**TEXTE CITÉ**
########################################

Tous ces risques rendent difficile la mise en œuvre de politiques économiques autonomes et souveraines. Aussi, la mise en place d’institutions économiques et monétaires fortes et indépendantes sont indispensables surtout si celles-ci ne dévient pas leur objectif de souveraineté. Il va de soi qu’une intégration plus approfondie permettrait de négocier collectivement des règles du jeu plus favorables et offrirait une prévisibilité et un espace-temps d’organisation quinquennal renouvelable des économies du continent.

Les Etats et institutions qui entrent en agglomération de souveraineté constituent une réponse efficace à ces fluctuations unilatérales. Un approfondissement au niveau d’agglomérations sectorielles ou transversales dans un espace géographique accepté d’un commun accord constitue un véritable levier économique et un contrepoids face aux fluctuations imposées par des acteurs extérieurs.

C’est en cela qu’une souveraineté monétaire et économique offre une plus grande marge de manœuvre pour orienter le développement national et intégré au sein de confédérations régionales en fonction des priorités des populations locales.

La souveraineté monétaire et économique des pays africains peut et doit permettre de s’affranchir ou de limiter les fluctuations unilatérales des règles internationales par des Etats à capacité d’influence forte.

La violence monétaire qui en découle pour les États africains à faible influence se manifeste à travers plusieurs mécanismes qui limitent leur souveraineté économique et leur capacité à se développer de manière autonome. On peut citer au moins cinq points :

  1. La dépendance aux monnaies étrangères : Beaucoup de pays africains utilisent des monnaies arrimées à l’euro ou au dollar, comme le franc CFA, ce qui les expose aux décisions économiques de puissances extérieures[2]. Cela limite leur capacité à ajuster leur politique monétaire en fonction de leurs besoins internes.
  2. Inflation et dévaluation : Les monnaies africaines subissent des dépréciations face au dollar, des dévaluations unilatérales pour le Franc CFA, réintégré dans l’Euro. Tout ceci contribue à une hausse des prix des importations et une pression sur les populations. Cette instabilité monétaire fragilise les économies locales, empêche la mise en œuvre de stratégies de long terme et constitue un poids pour le pouvoir d’achat.
  3. Contrôle externe des réserves : Certains pays doivent déposer une partie de leurs réserves de change auprès de banques étrangères, ce qui réduit leur marge de manœuvre financière et les rend dépendants des décisions de ces institutions.

########################################

**MATÉRIEL FOURNI**
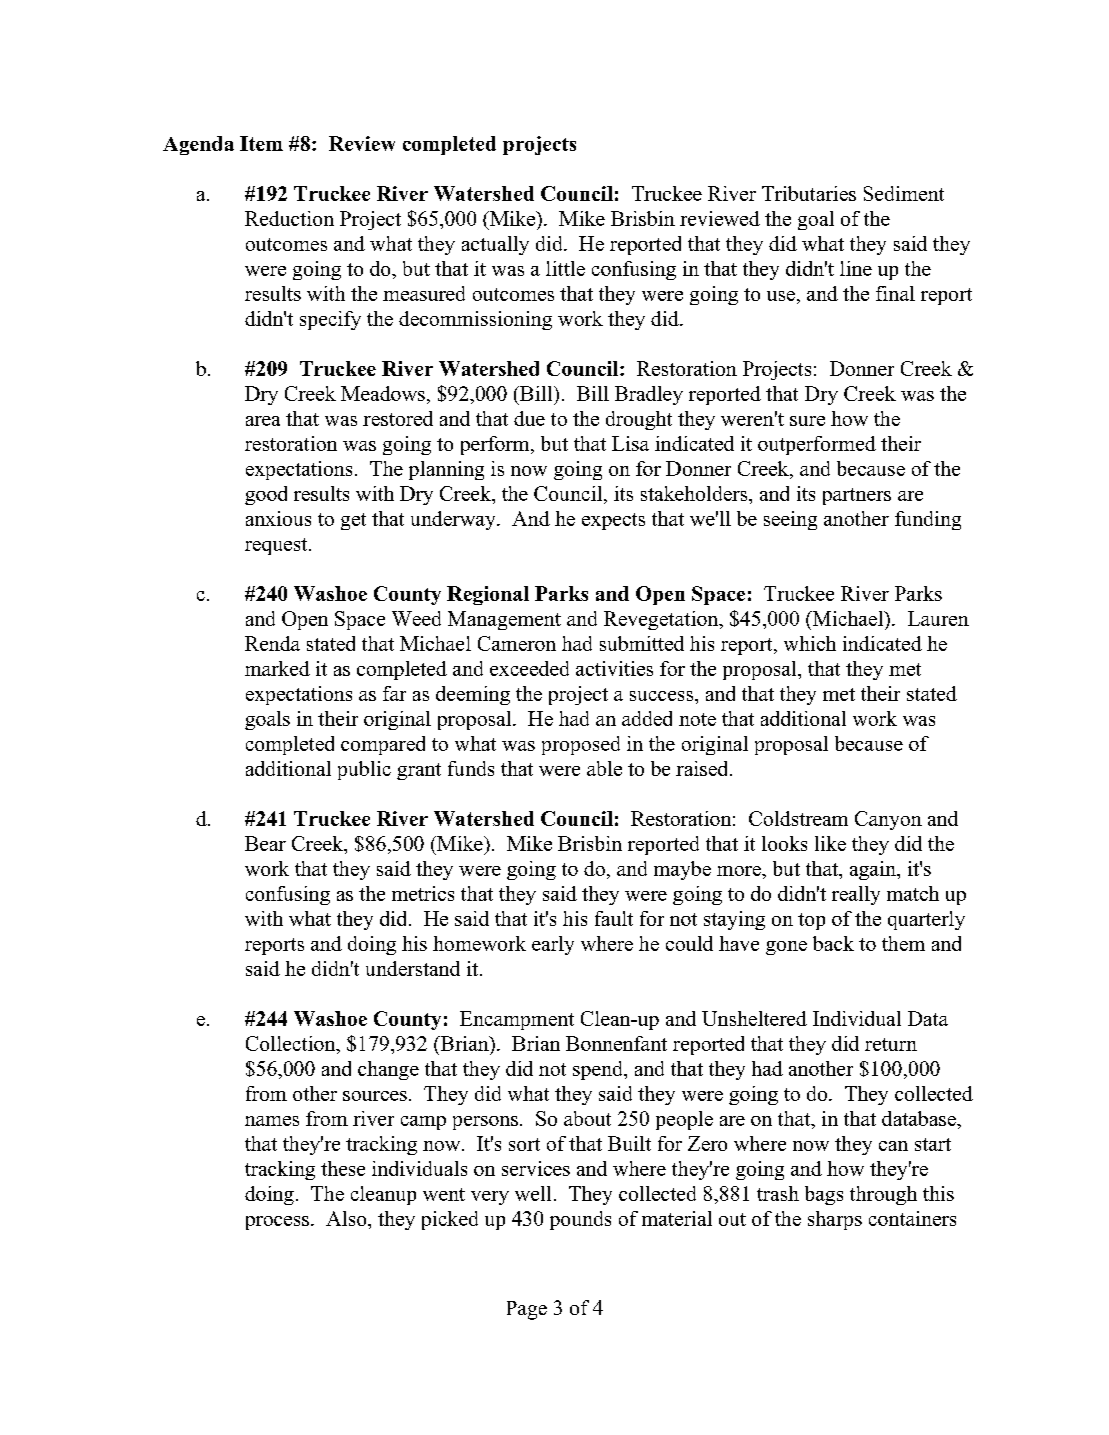  What do you see at coordinates (277, 546) in the document?
I see `request` at bounding box center [277, 546].
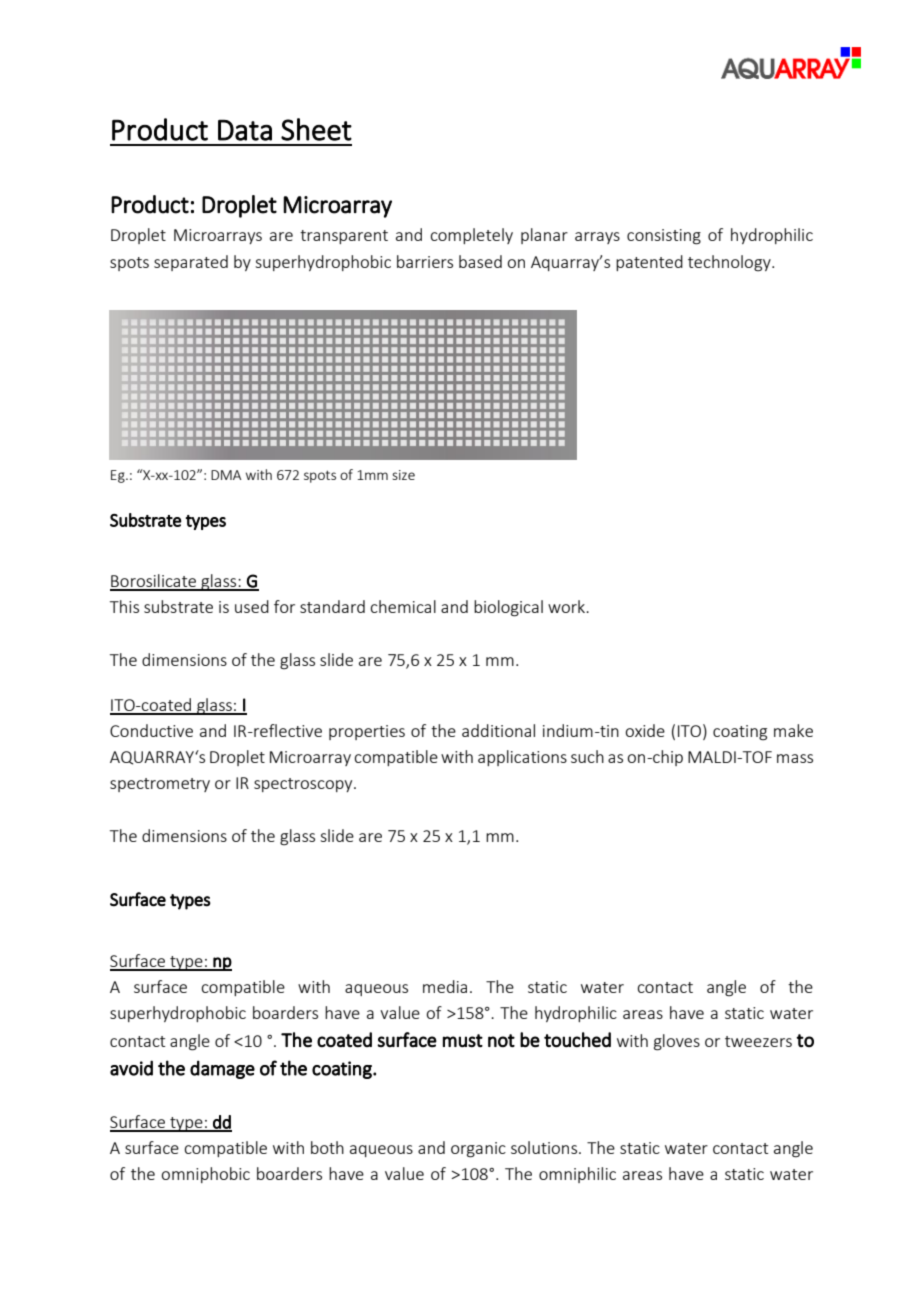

########################################

**TRAVAIL À RÉALISER**
Recopiez mot pour mot le passage du texte sur la souveraineté monétaire africaine, en commençant à "La souveraineté monétaire" et en terminant à "leurs besoins internes.". Le listing qui précède n'est pas nécessaire.

**RÉSULTAT FINAL**
La souveraineté monétaire et économique des pays africains peut et doit permettre de s’affranchir ou de limiter les fluctuations unilatérales des règles internationales par des Etats à capacité d’influence forte.

La violence monétaire qui en découle pour les États africains à faible influence se manifeste à travers plusieurs mécanismes qui limitent leur souveraineté économique et leur capacité à se développer de manière autonome. On peut citer au moins cinq points :

  1. La dépendance aux monnaies étrangères : Beaucoup de pays africains utilisent des monnaies arrimées à l’euro ou au dollar, comme le franc CFA, ce qui les expose aux décisions économiques de puissances extérieures[2]. Cela limite leur capacité à ajuster leur politique monétaire en fonction de leurs besoins internes.